Gene Gentry McMahon received her Master of Fine Arts in painting from the University of Washington. Since then her work has been exhibited in the Seattle Art Museum, the Bellevue Art Museum, Henry Art Gallery, the Whatcom Museum of History and Art, Hallie Ford Museum of Art, Palm Springs Desert Museum, and numerous NW galleries.
In addition to studio work, she has created numerous public art projects. Her best known piece is the large mural in the Westlake Station Metro Tunnel. The exhibit, “Water Watching: Puget Sound and the Duwamish River,” which opened in 2011, at the Seattle Aquarium, was created with the support of individual artist grants from 4Culture, and the Seattle Office of Arts and Culture.
She has taught and lectured throughout the Pacific Northwest at venues including the University of Washington, Cornish College of the Arts, the School of Visual Concepts, Bellevue College and Lakeside School. She is a founding member of Seattle Print Arts, and currently serves on the advisory board of On the Boards, Behnke Center for Contemporary Performance.
Juliet Shen has a passion for typography that tends to rub off on those around her. It wasn't unusual for her to show up during this year's Residency with a vintage book that got passed around like illegal contraband. Soon a head would bow over pages of letters and numbers. Then an intriguing conversation with Juliet would begin. One evening, after working all day on-site, she went home and made typographic prints that she offered up to the rest of us. "Do whatever you want with them," she explained as we snapped them up.
During the 2012 Residency when Juliet was only able to join us for a few days, she was inspired to begin an ink drawing practice that has since been uninterrupted The resulting landscapes are lyrical. They somehow manage to evoke a typographical presence. You are drawn in, hoping to read the hidden message but are left blinking as the letters dissolve into black. We want to know how she does this!
Juliet Shen was raised in New York City and ran an independent design firm in Seattle from 1989 to 2012. She now spends her time drawing and printmaking. Her drawings are frequently made on top of letterpress printed backgrounds, and she draws en plein air throughout the year. In 2015, following an artist residency at Willapa Bay AiR, the Cullom Gallery and Studio e mounted a solo exhibition of her paintings. Her work is in the collections of the City of Seattle and Tacoma Art Museum.
Juliet taught typography at the School of Visual Concepts for many years and continues to design custom typefaces. Her font for the Lushootseed language was included in "Type Is Beautiful: The Story of Fifty Remarkable Fonts," by Simon Loxley (2016). Her most recent project was AwanZaman, a multi-script font created in collaboration with the designer of Arabic typefaces, Mamoun Sakkal. She holds a masters degree in typeface design from the University of Reading, UK. Website: www.julietshen.com
Juliet on her Residency experience:
I'm in awe of the postings on the blog that show how ordinary, even ugly things are transformed through the artist's eye and become beautiful. For me right now the Residency is an incredible time of fertilization and challenge.
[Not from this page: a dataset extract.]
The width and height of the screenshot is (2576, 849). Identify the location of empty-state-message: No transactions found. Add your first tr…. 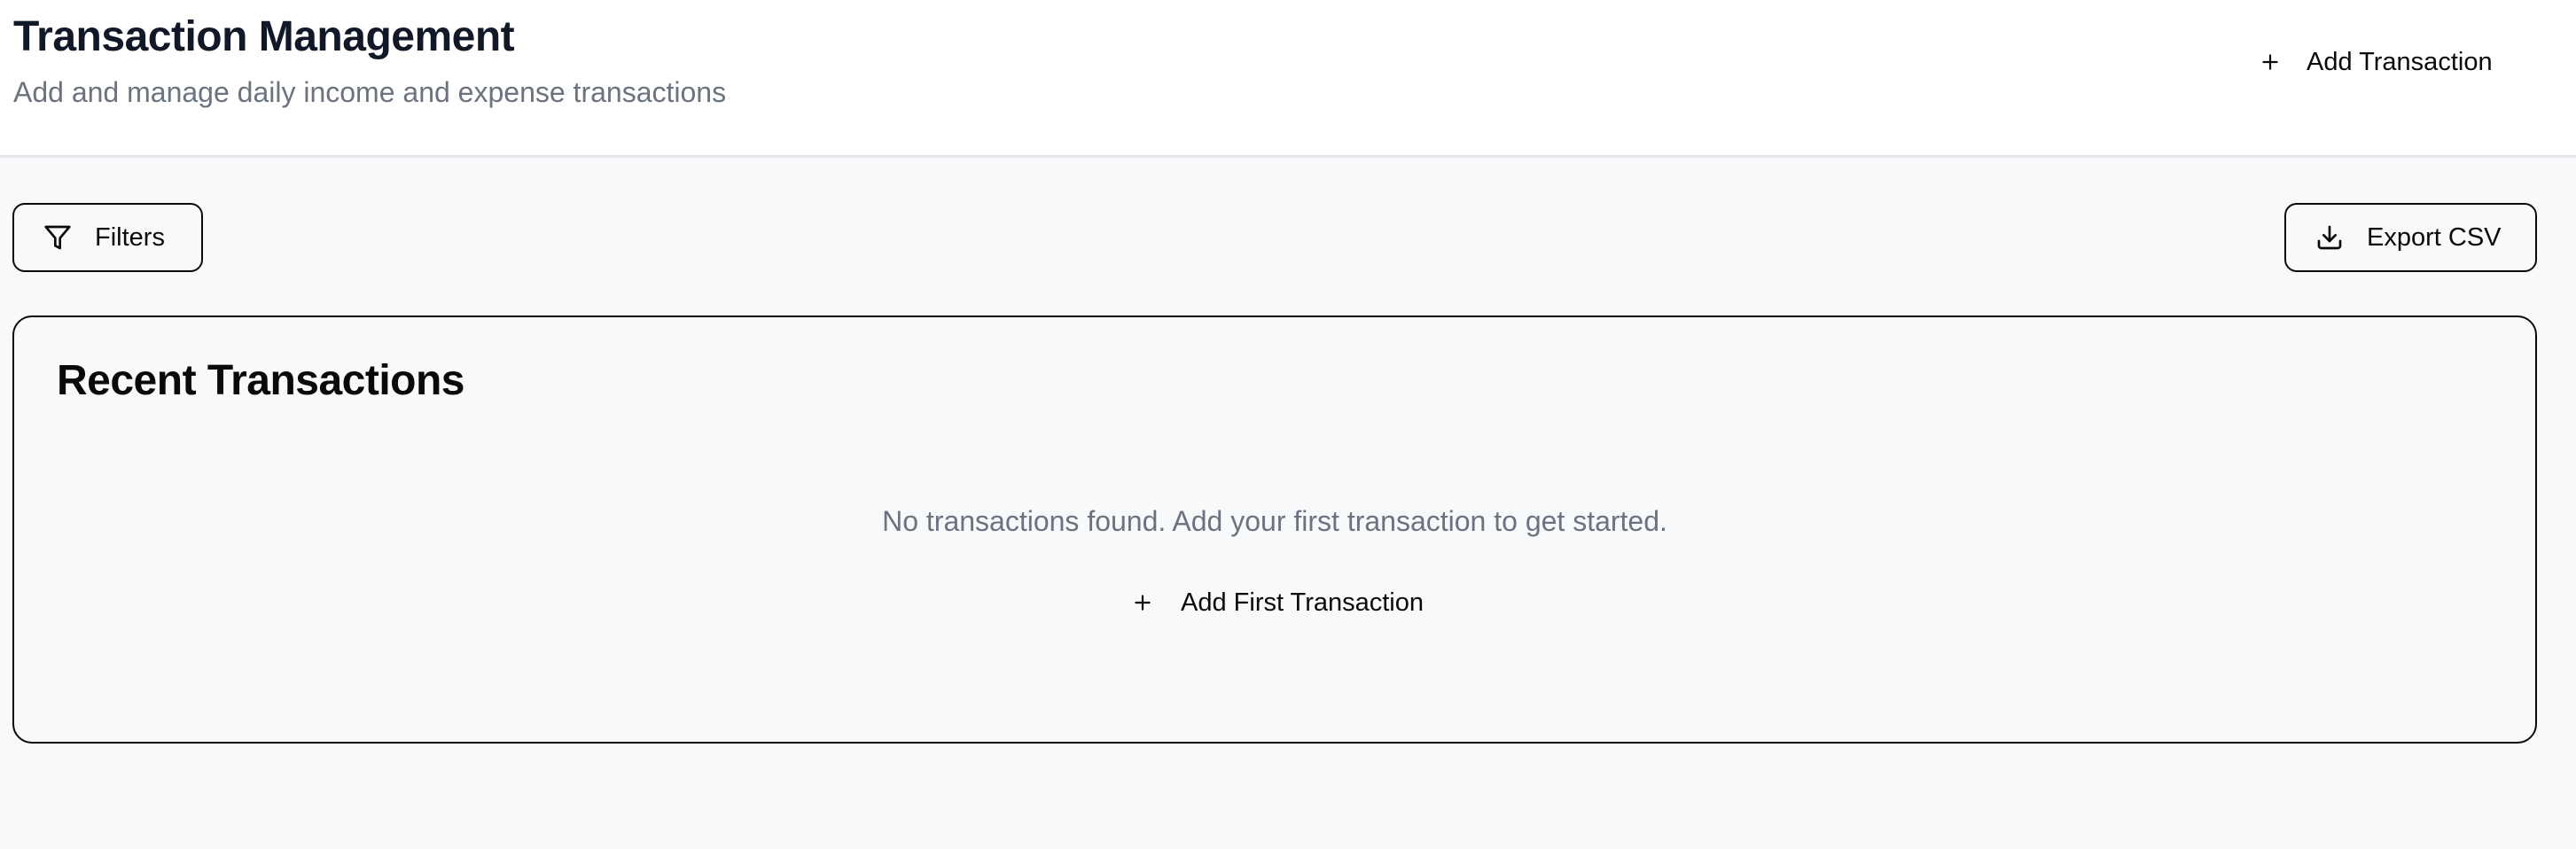
(1274, 521).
It changes my vision. Because the Duwamish is an intertwining of the things I love to draw and things I hate to draw, I am forced to take a stand on what drawing actually is, beyond recording what you see. It goes to the heart of what making art might be for me personally. You also can't help but love what you have observed so closely. This year I finally realized that people will live on and in the Duwamish as they do on rivers everywhere, polluted or not. So we had better clean it up for them.